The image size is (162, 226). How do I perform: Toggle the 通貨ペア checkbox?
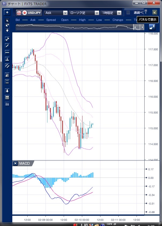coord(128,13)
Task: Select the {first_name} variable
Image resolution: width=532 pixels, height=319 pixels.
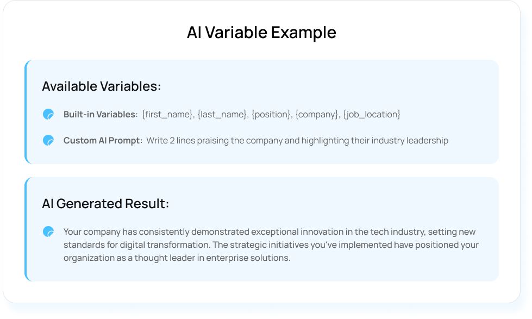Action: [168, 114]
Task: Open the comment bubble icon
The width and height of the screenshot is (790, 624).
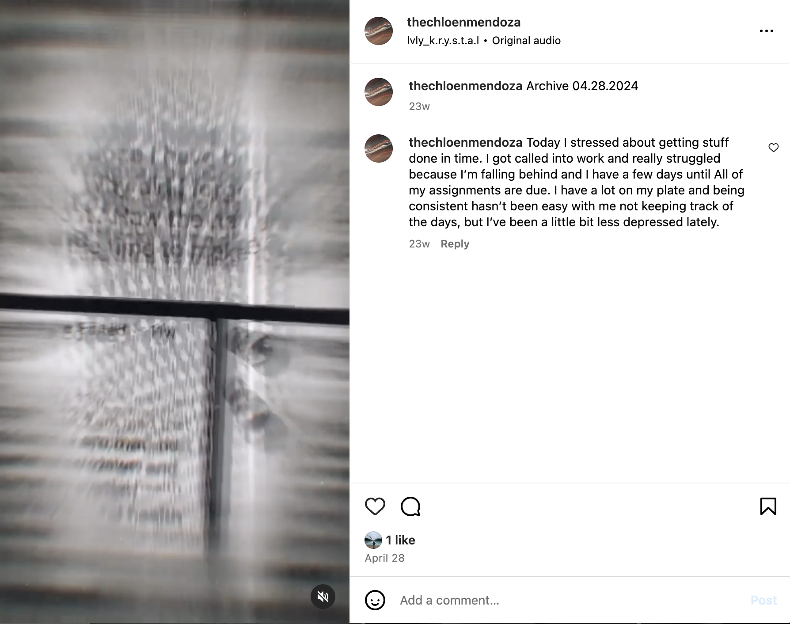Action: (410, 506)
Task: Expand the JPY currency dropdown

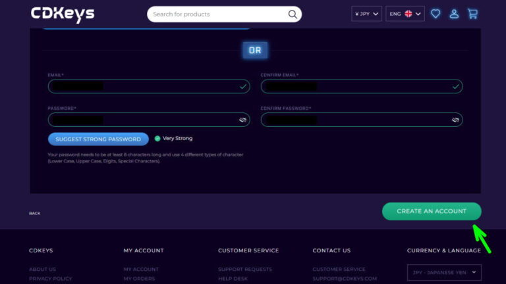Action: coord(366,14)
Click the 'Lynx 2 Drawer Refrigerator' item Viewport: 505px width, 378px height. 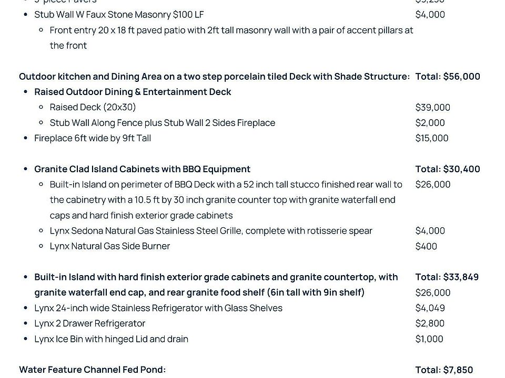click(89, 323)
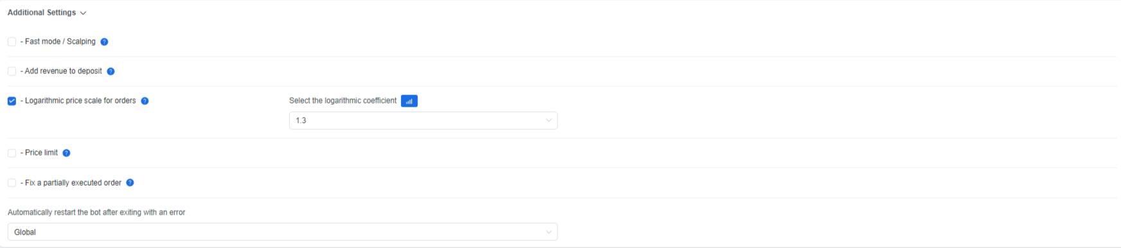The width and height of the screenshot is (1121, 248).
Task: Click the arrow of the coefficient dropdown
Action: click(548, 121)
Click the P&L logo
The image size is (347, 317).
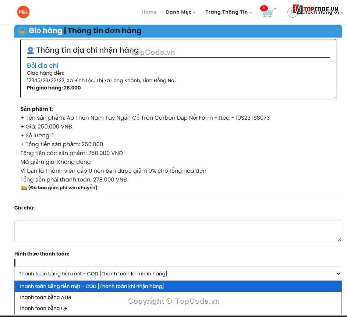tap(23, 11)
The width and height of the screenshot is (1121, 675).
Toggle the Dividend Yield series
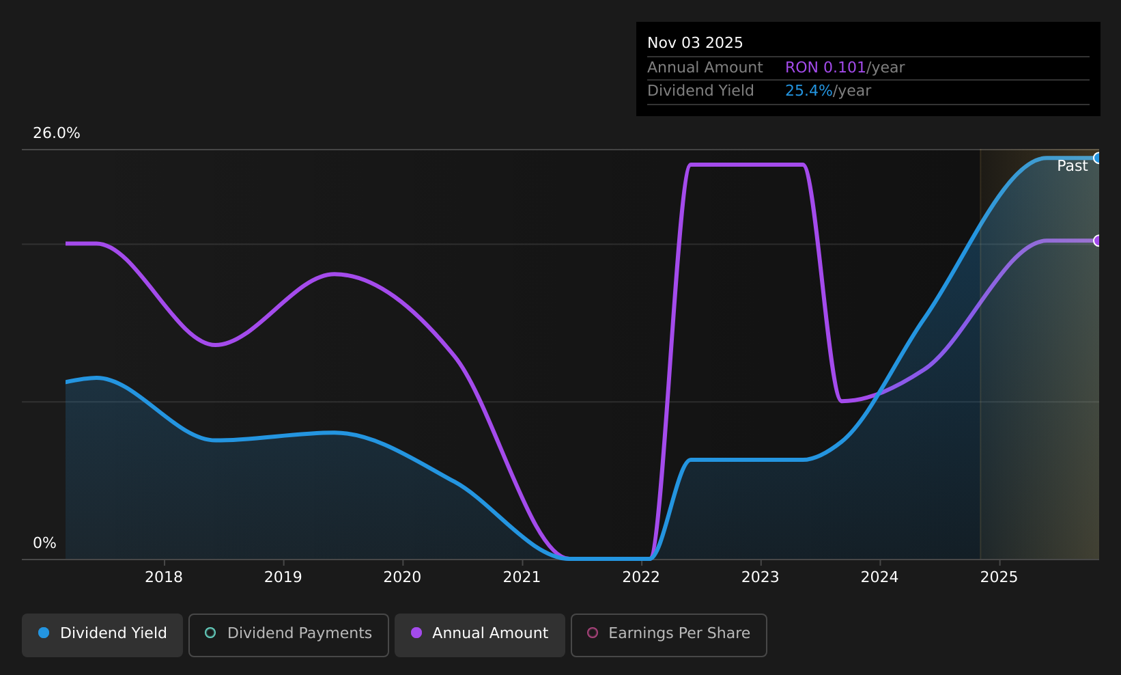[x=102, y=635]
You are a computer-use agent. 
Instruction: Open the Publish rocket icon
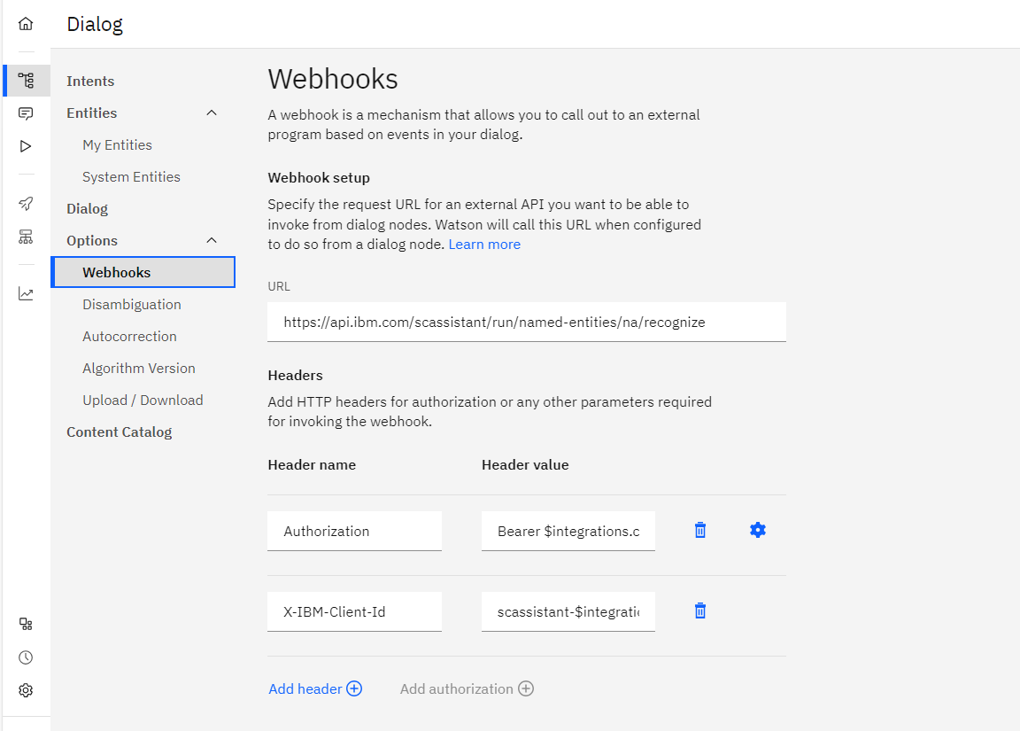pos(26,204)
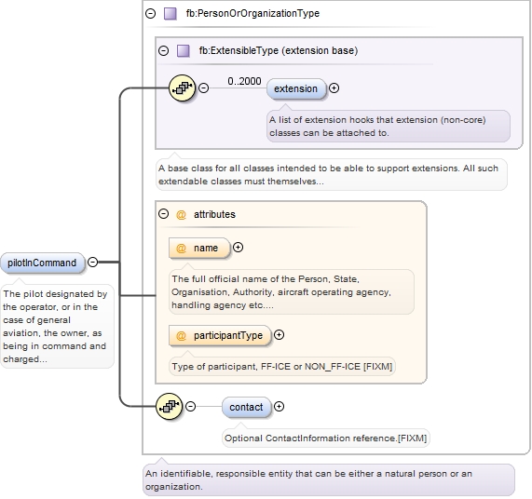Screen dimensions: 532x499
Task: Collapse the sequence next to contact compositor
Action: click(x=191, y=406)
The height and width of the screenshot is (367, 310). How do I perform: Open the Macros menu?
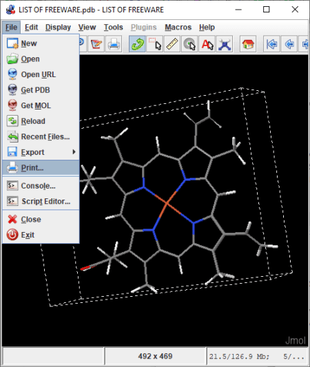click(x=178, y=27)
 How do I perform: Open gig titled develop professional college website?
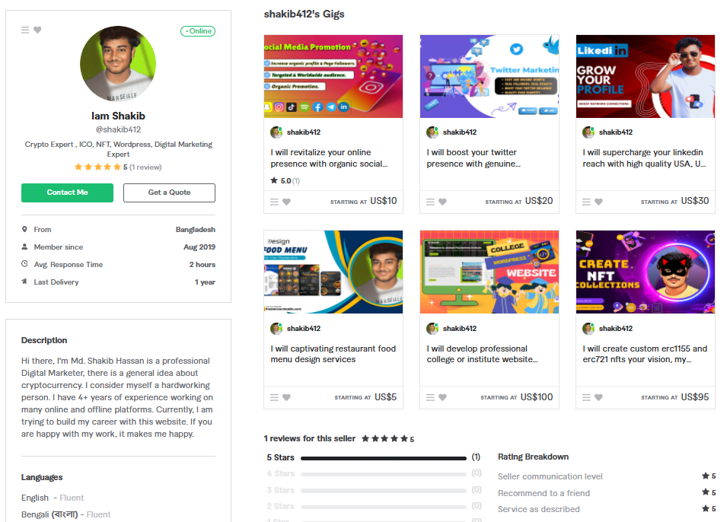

- [Activity]: Print only the lines from the one with "The width and height of the screenshot is (1121, 675)." through the last line of the data above, exactly and with both ends, and please omit any pictures.

- [Your solution]:
The width and height of the screenshot is (1121, 675).
Toggle the Dividend Yield series
[x=102, y=635]
You are a computer-use agent. 
Instruction: Open the Publish rocket icon
pos(26,204)
Screen dimensions: 532x499
Task: Collapse the sequence next to contact compositor
Action: click(x=191, y=406)
The height and width of the screenshot is (367, 310). How do I perform: Open the Macros menu?
click(x=178, y=27)
 How do I perform: Open gig titled develop professional college website?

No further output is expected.